What happens when you know they’re wrong? What happens when they’ve acted like an ass, undermined you, mocked you, and you’re ready to bring it like a Mortal Kombat character?
- You pick a character and cosplay your way into being banned from leadership.
- You seethe secretly, harboring resentment for the rest of eternity.
- You tell all your friends in the group how horrible Person X is.
- You struggle with attempting to continue real dialog with Person X
Most of the time I go for door number four. Every once in a while I try the others. It never goes particularly well.
Recently I had an article on leadership transitions published in Shauna Aura Knight’s new book: The Pagan Leadership Anthology. It’s a great book. I totally recommend it. Today I’d like to address techniques for compassionate leadership when you want to play whack-a-mole with your council, coven, grove, or group.
It’s okay to walk away. Take a time out. Let your heart rate slow from that rocketing thumping in your chest. When your heart rate gets too high it’s hard for your thinking brain to work well, more instinctive parts of the brain gain traction and it’s easier to lash out and fall into “fight or flight” reflexes that don’t do anyone any good.
- Escape the “I deserve” trap. When we work hard as volunteers it’s easy to build up an idea of who we are and how we should be treated. It’s natural to want recognition for the hard, unpaid work that gets done in pagandom.
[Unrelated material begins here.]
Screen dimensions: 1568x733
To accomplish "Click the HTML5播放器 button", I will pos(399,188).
But it’s easy to think because of all that hard work you deserve to get your way. Make sure you’re not falling victim to being the victim in this argument and not listening to logic because you “deserve” to be right.
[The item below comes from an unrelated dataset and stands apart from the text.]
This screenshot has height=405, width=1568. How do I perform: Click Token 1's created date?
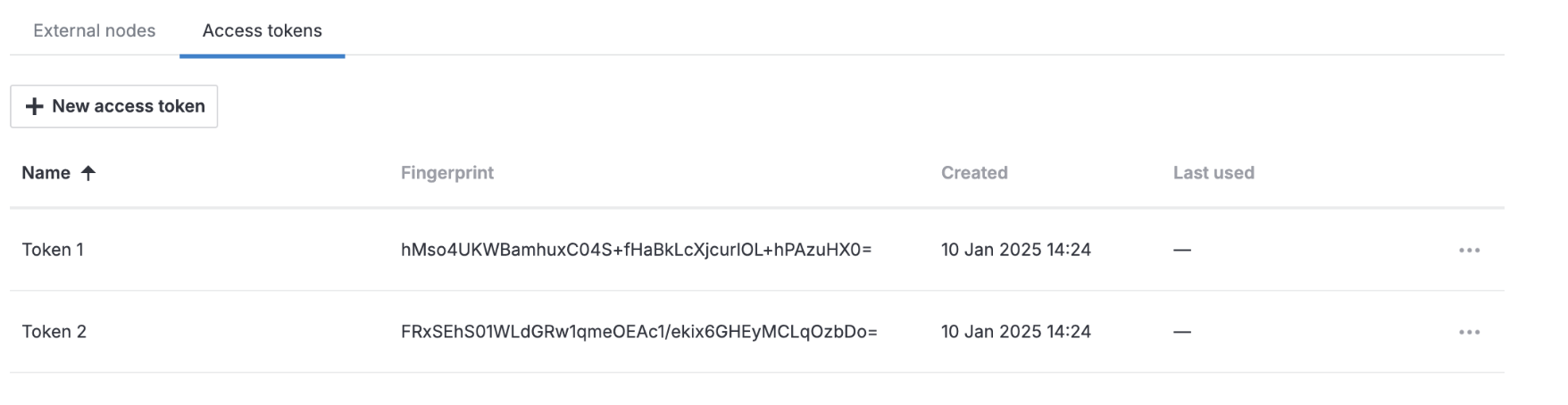(x=1015, y=250)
- Rephrase what you have heard someone say and repeat it back to them by saying “I heard you say…” Sometimes misunderstanding is merely poor wording. Do this part after the urge to destroy has faded.
- Help that inner sword-wielding berserker to calm down by focusing on the good things that have come out of the group you are in. Take a moment and think about past happy outcomes in your group. Start with memories that don’t involve the individual that is making you slap happy. Move toward memories that involve the individual in question. This is very similar to traditional Buddhist techniques for increasing compassion. You will most likely find that thinking about the individual in a kind way is hard and irritating. Be patient with yourself. This can be difficult to do successfully. The best part is that by being patient with yourself you build your ability to be patient with others. Talk about two birds with one stone!
- Don’t forget to use your magical techniques! You’re a pagan after all! If you have a devotional anchor, use it! If you have a peace candle, light it! Call to your gods and goddesses to hold you in their hands and mean it! It’s easy to say, “Thor, grant me strength.” while you roll your eyes and dive back into the fray. It’s harder to take a short break and have true communion with your deity. If you don’t have a deity or spirit that you are working with, you can always practice a tree of life or two powers meditation.